F. Guizot considérait que : «Les injures suivent la loi de la pesanteur. Elles n’ont de poids que si elles tombent de haut ».
Dans un pays où des hauts responsables en fonction ne trouvant aucune gêne à mettre leurs propres enfants dans des listes électorales, pendant que l’Etat leur assure le financement de leur campagne, l’administration tente de remplir les salles, la haute instance des élections leur assure les sièges, la direction de la sureté nationale se charge de l’escorte et le conseil constitutionnel leur valide les mandats ! ceci relève du tyrannique, du despotisme et de l’autocratie.
Les velléités autoritaristes du régime sont bien réelles, c’est pourquoi il est important de rester pacifique et unis pour maintenir la mobilisation populaire. Persévérer dans ce combat démocratique malgré les conditions aussi difficiles est hautement révolutionnaire.
Pendant 121 vendredis, les Algériens ont fortement scandé à Alger, Tizi Ouzou, Oran, Constantine, Ouargla, Annaba, Tlemcen, Bouira, Jijel, Bejaia et dans d’autres villes du pays des slogans de liberté, de démocratie, d’indépendance et de citoyenneté.
Les Algériens se trouvant à l’étranger, à Washington, Montréal, Paris, Bruxelles, Londres, Genève, Berlin et dans d’autres villes occidentales ont porté haut et fort les espoirs de tout un peuple. Ils ont été de véritables ambassadeurs de la parole juste et vraie.
Les Algériens ont bien conscience que la lutte pour une autodétermination réelle nécessite une opiniâtreté, une constance et une compréhension des enjeux politiques. Ils savent que lutter pour la démocratie, c’est œuvrer à la consécration de l’indépendance.
Plus que jamais, l’avènement d’un Etat de Droit est profondément lié à la libération du pays de tous les chantages, des tutelles et des monopoles.
Personnellement je le dis et je l’assume, la France officielle est et reste l’un des obstacles à la mise en place d’un processus démocratique en Algérie.
Le soutien de la France officielle au régime algérien prouve bien que les valeurs humaines, de modernité et de démocratie que l’on proclame dans les cérémonies et les discours, ne sont que de simples professions de foi au-dessous des accointances politiques.
Si le pouvoir Algérien continu de prétendre qu’il est le seul garant de la stabilité dans toute la région, la réalité est qu’il constitue lui-même une source d’instabilité politique.
Une stabilité durable au sens moderne du terme, ne peut pas être réduite à une question strictement sécuritaire, elle est liée à la démocratie et la bonne gouvernance.
La stabilité est tributaire de trois piliers importants : La légitimité, la démocratie et la justice.
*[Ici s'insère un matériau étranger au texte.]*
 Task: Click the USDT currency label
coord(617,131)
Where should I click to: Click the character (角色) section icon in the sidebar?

Dans le monde actuel, il n’y a point de place à l’improvisation et au bricolage. Le tout se construit sur l’humain, la recherche et la prospective.
Croire qu’une armée même hyper-équipée peut à elle seule assurer la sécurité dans de vastes zones de turbulences, c’est prendre le risque de se tremper d’analyse, de vision et de solution.
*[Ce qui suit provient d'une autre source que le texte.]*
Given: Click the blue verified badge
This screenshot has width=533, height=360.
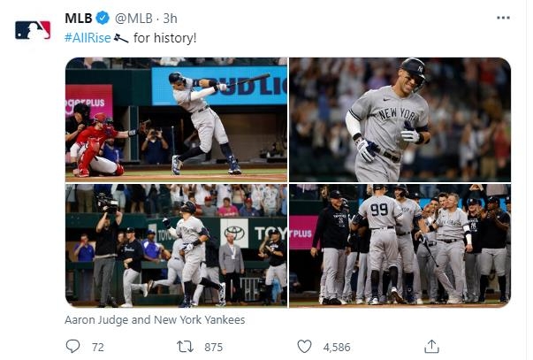Looking at the screenshot, I should tap(103, 18).
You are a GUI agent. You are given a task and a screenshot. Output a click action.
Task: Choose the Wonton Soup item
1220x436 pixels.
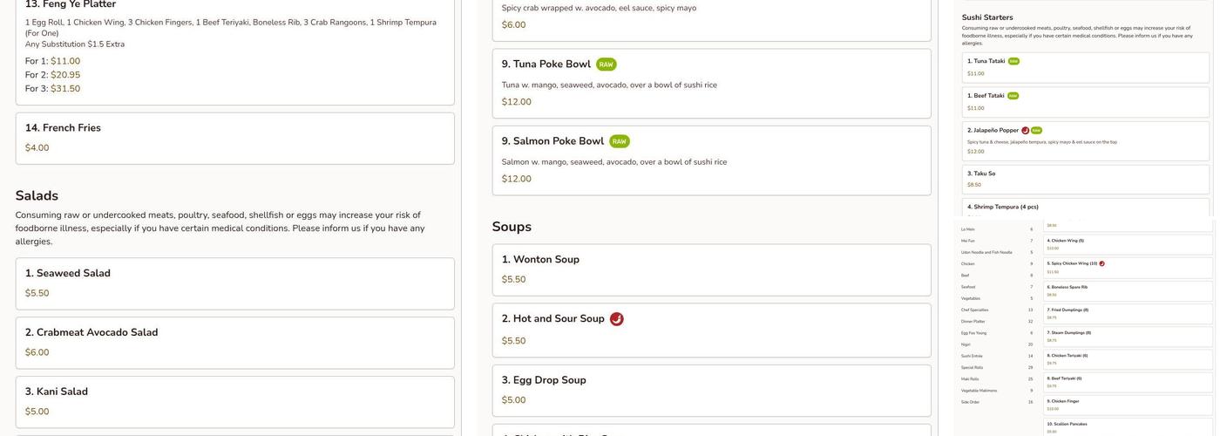[711, 269]
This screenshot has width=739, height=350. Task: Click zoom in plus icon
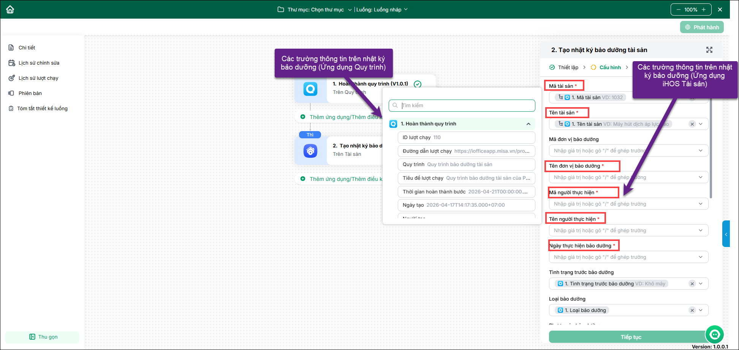704,10
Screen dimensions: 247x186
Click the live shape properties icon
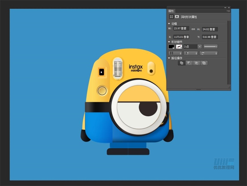click(171, 17)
Les défis sont majeurs, les enjeux sont multiples et nos ressources sont limitées. C’est pourquoi nous devons engager des réflexions et nous devons agir pour dépasser les pièges de l’approximation et les faux débats.
Aujourd’hui, il est vivement recommandé à toutes les forces du changement de surpasser les faux clivages pour aller au plus vite vers la construction d’un projet d’avenir, capable de remobiliser la société dans son entièreté.
Bien sûr, nous devons rester intransigeants sur les principes démocratiques notamment en matière de l’exercice intégral des libertés individuelles et collectives, du respect du suffrage universel, de l’alternance pacifique au pouvoir, de tous les pluralismes et la primauté du Droit. Ce combat nous devons le partager, nous le mèneront dans un cadre pluraliste, unitaire et pacifique.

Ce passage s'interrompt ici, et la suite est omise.